Quelle serait votre définition de la génération Z ?

La génération Z regroupe les individus nés après 1995, issus pour la grande majorité d’entre eux de parents de la génération X. Au-delà de la perspective sociodémographique, et donc de l’âge, la génération se définit selon une perspective ethnologique (les rapports de filiation, la relation parents enfants) et la perspective sociologique (le fait que les jeunes de la même tranche d’âge aient traversé des expériences et des événements historiques communs, ayant une vision du monde semblable et un mode de pensée commun).
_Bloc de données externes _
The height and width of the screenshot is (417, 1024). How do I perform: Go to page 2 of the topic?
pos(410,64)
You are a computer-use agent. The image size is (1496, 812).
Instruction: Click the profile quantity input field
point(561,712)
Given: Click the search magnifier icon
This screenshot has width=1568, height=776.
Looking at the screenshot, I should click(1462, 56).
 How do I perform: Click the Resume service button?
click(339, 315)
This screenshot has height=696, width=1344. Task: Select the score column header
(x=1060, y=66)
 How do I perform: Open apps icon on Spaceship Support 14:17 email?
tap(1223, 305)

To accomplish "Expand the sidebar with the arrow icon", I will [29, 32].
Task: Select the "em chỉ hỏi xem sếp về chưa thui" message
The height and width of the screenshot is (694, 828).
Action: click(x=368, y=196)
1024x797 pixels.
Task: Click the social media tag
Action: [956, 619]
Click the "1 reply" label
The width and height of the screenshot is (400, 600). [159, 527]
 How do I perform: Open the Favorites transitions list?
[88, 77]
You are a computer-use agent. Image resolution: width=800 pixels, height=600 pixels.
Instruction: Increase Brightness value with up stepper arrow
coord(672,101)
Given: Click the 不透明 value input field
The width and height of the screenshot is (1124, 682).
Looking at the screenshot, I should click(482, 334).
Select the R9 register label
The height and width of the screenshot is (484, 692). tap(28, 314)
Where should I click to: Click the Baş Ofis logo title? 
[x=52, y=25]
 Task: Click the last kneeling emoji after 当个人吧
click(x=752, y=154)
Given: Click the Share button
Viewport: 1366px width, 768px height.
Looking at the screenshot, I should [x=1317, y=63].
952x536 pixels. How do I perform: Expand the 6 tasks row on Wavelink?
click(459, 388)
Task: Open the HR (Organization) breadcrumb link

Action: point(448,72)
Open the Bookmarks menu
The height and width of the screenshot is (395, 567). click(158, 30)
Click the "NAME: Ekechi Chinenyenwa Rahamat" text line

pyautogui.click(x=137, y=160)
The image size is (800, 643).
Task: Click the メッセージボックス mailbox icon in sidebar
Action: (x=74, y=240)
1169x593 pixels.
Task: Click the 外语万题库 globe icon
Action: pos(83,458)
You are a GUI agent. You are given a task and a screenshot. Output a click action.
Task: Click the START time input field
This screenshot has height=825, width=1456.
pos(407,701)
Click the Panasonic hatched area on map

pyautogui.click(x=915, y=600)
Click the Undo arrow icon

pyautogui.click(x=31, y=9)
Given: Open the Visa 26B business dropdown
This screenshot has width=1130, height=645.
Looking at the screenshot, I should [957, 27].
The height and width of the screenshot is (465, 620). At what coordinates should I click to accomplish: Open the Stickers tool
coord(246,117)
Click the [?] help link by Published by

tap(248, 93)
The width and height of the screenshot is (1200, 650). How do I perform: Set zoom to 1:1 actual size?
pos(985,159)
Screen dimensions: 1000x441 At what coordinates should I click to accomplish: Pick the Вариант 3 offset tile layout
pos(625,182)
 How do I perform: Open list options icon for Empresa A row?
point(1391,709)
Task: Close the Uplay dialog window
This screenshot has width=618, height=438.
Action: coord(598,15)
Pour la génération Z, concernant la perspective ethnologique, les nouvelles relations familiales, marquées par des relations plus égalitaires entre parents et enfants, des familles déstructurées ou recomposées, participent à la construction de la génération Z. L’avènement des nouvelles technologies contribue aujourd’hui à donner davantage de pouvoir aux jeunes au sein de leur famille. Ils montrent par exemple à leurs aînés comment se servir des nouvelles technologies.

En France, nous rencontrons aujourd’hui une crise de l’autorité : celui qui a l’autorité n’est plus le sachant, mais celui qui a expérimenté. Il y a un renversement de l’autorité, avec une remise en question du prof, du parent… Comment les jeunes vont-il respecter l’autorité en entreprise alors qu’ils ne la respectent pas à la maison ?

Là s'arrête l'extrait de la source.